Re: Problem with PIC & LCD display



On Fri, 2 May 2008 17:47:32 +0100, Steve H <steveu@xxxxxxxxxxxxxxxx>
wrote:

In message
<2afa43ee-b6af-4408-8e36-93f87d537027@xxxxxxxxxxxxxxxxxxxxxxxxxxxx>, mpm
<mpmillard@xxxxxxx> writes
On May 1, 6:330 >
Hey. Read all the posts....
My experience with character LCD's (in general) is that they are
pretty forgiving and robust. Most folks have trouble getting them
going, especially in 4-bit mode, because they try to read the busy
flag before the device is fully initialized.

So, my advice is: double-check your timings, even though it seems to
"work" as you have it. Doesn't take that long. Start with the
basics...

Another possibility (not sure if already mentioned), check your solder
joints. Could be a bad joint.

Otherwise, yes, I'd have to agree you either have a bum display (have
you tried replacements?), OR there's some glitch on the power rails.

I'm a little curious what your R/S, R/W and E lines are at (or
supposed to be at?) when this problem manifests. If you're not
writing to the display, then trash on the inputs should not even
matter! That leaves only the strobe (again, should not matter in read
mode), and the power rails.

I'm also wondering if the backlight has anything to do with this? I
assume from your write-up that the display will go blank even if the
backlight is not instructed ON.?

One more thing you might try: Slow everything down in software.
Maybe the LCD is working correctly, and it's the PIC that's telling it
to clear in response to whatever it is that you're doing to cause the
problem to appear? In other words, not the display directly, but
indirectly via the PIC.

Insert a couple million NOP's in the strobe routine ought to tell you
that real quick.


The program is written in basic using the Proton+ compiler. Default LCD
timings have always worked before using this compiler, though they can
be altered - something I have tried with no success.
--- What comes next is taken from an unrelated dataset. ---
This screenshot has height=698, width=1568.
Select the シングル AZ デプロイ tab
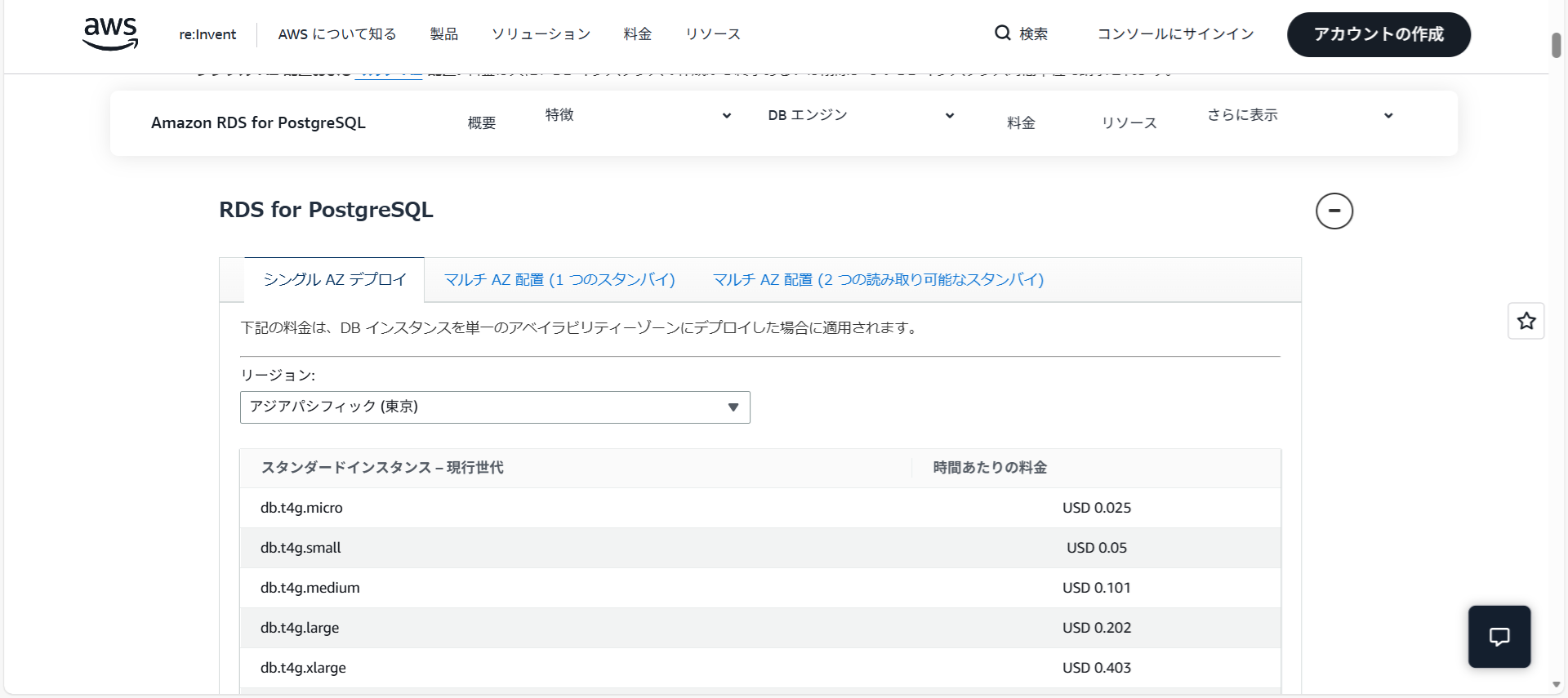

This PIC + LCD
setup ran perfectly under test for several weeks on a breadboard layout
before the final unit was constructed.

I've also disabled and isolated the backlight supply, so can rule that
out as the cause.

Good luck.!!

Thanks!

-mpm

Given the results in this thread so far, the problem is someplace no
one has looked so far. Per the novels, after eliminating all other
causes, the remaining however implausible, must be the clue.
.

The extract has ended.